Tejo-Tungabhadra
- Author: Vasudhendra
- Language: Kannada
- Genre: Fiction
- Published: 2019
- Publisher: Chanda Books
- Publication place: India
- ISBN: 978-93-84908-54-6

= Tejo-Tungabhadra =

Indian social novel

"Tejo-Tungabhadra" is a novel written by the author Vasudhendra. The social novel chronicles the history of Vijayanagara Empire, Portuguese, Bahmani Sultanate and the lifestyle of that period. It is a work that depicts the general and the constitutional work of the 15th-16th century. Tejo-Tungabhadra was awarded the Karnataka Sahithya Akademi Award in 2019.

== Illustration of the book ==
The first printing of the novel Tejo-Tungabhadra was published by Chanda Book publishing house. The fist print of this 464-page novel is priced at ₹ 380 in India. The Front page of the book is designed by Soumya Kalyankar. NS Mapplitho 70 GSM Paper is used for 1/8 Demi Measurement of this book for publishing the novel.

== The plot ==
The plot of the novel is based on studies of the social life of Lisbon, Vijayanagar and Goa in the 15th - 16th century. The story is about Gabriel, raised on the banks of the Tigris or Tejo River in Portugal, travels to India and comes across the people on the banks of Tungabhadra River. The story of the novel begins from about 1492 A.D and continues till the 1518 A.D. Historical figures such as Manuel I of Portugal, King of Portugal, Queen Isabella of Spain, Vasco da Gama, Alfonso de Albuquerque, Krishnadevaraya and Purandara Dasa are the characters of the Novel. Along with all of these characters, some fictional characters currently make up the novel. Historical events include the discovery of the sea route to India by Vasco da Gama, Baptism of the Jewish community expelled from Spain who took refuge in Portugal, The novel takes place in the wake of forced Baptism, the genocide of the Jewish and Christians, victory of Krishnadevaraya on Kalinga kingdom and many other events.

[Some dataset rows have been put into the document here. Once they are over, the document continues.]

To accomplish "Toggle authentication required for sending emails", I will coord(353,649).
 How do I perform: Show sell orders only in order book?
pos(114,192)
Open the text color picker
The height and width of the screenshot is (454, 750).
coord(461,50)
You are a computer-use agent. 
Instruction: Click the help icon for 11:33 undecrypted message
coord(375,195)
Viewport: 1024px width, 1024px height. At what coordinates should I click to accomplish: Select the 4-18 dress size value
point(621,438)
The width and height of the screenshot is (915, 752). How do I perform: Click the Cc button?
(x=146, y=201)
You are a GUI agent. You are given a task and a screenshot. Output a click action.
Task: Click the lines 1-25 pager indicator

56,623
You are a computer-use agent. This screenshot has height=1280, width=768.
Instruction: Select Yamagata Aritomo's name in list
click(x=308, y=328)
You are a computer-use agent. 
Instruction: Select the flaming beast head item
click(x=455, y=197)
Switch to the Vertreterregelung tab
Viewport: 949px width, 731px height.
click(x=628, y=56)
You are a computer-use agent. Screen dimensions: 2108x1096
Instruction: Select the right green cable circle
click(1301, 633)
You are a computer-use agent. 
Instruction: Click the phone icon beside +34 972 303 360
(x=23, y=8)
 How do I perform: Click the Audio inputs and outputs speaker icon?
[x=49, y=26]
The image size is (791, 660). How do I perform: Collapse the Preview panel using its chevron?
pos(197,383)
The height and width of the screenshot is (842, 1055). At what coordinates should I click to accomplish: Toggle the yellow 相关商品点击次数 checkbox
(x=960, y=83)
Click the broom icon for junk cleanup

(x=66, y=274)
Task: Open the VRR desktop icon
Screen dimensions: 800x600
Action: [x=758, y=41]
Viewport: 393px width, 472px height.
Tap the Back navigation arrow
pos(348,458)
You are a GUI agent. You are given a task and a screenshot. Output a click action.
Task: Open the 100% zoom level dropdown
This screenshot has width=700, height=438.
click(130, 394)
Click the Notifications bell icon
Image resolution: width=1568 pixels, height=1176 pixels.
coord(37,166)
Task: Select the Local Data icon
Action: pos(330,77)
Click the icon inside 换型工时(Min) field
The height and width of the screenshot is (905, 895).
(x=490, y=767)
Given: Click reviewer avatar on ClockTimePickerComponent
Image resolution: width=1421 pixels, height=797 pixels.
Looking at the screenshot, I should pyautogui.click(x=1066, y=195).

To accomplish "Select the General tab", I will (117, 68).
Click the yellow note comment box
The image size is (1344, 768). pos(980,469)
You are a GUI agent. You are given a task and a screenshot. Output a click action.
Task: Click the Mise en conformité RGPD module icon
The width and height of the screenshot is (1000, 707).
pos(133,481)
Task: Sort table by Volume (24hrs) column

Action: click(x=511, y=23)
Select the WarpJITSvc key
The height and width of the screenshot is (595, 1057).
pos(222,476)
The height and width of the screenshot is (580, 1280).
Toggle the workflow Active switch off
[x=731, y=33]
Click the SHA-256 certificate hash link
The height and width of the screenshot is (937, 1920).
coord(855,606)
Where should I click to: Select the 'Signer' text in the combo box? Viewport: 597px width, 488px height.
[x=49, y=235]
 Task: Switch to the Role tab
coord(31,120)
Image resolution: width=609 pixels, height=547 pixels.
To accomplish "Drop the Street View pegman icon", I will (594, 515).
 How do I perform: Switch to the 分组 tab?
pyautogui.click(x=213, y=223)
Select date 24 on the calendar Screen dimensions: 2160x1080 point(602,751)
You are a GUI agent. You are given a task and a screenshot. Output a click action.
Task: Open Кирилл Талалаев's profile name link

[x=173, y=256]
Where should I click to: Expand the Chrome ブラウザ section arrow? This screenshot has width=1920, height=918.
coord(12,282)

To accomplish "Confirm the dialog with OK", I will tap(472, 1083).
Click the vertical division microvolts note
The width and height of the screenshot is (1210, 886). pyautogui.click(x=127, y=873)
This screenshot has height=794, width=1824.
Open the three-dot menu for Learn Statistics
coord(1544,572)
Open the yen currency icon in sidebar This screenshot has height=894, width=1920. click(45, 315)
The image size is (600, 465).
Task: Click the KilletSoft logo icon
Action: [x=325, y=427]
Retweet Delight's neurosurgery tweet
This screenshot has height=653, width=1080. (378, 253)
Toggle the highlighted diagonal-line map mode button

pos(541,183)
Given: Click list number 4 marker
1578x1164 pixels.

The story opens with the love story of Christian boy Gabriel and the Jewish girl Bella in Lisbon, on the banks of the Tejo River. At the time, western countries had a special demand for the spices of Eastern India. Portugal has been at the forefront of inventing the sea route to India to meet this demand and is quite wealthy in this business. The youth of Lisbon were getting rich by working as sailors when they returned with such merchants. Gabriel would also join a ship as a sailor for the purpose of making money. Gabriel promises Bella that he will earn some money and return and marry her. The story on one side takes place on the banks of the Tejo River and on other side the story of Mapala Nayaka, Thembakka, Hampamma and Keshava takes place in Tembakapura, on the banks of the Tungabhadra River in the Vijayanagara Empire of India.It thus proceeds in parallel by delineating events in separate geographical areas. Gabriel inevitably came to India and is converted to Islam and has to lead a life as Ahmed Akanna. The novel combines ideas with a number of historical events. In addition to the political transitions of the time, social conditions, cultural practices along with religious practices such as Sati, Lenka have been used to supplement the story.

== Awards and recognition ==
Tejo-Tungabhadra novel won the Karnataka Sahithya Academy Award for the Best Novel in 2019. The Novel also won the Chadga Novel Award in 2020. The seventh edition of the novel was published in 2020.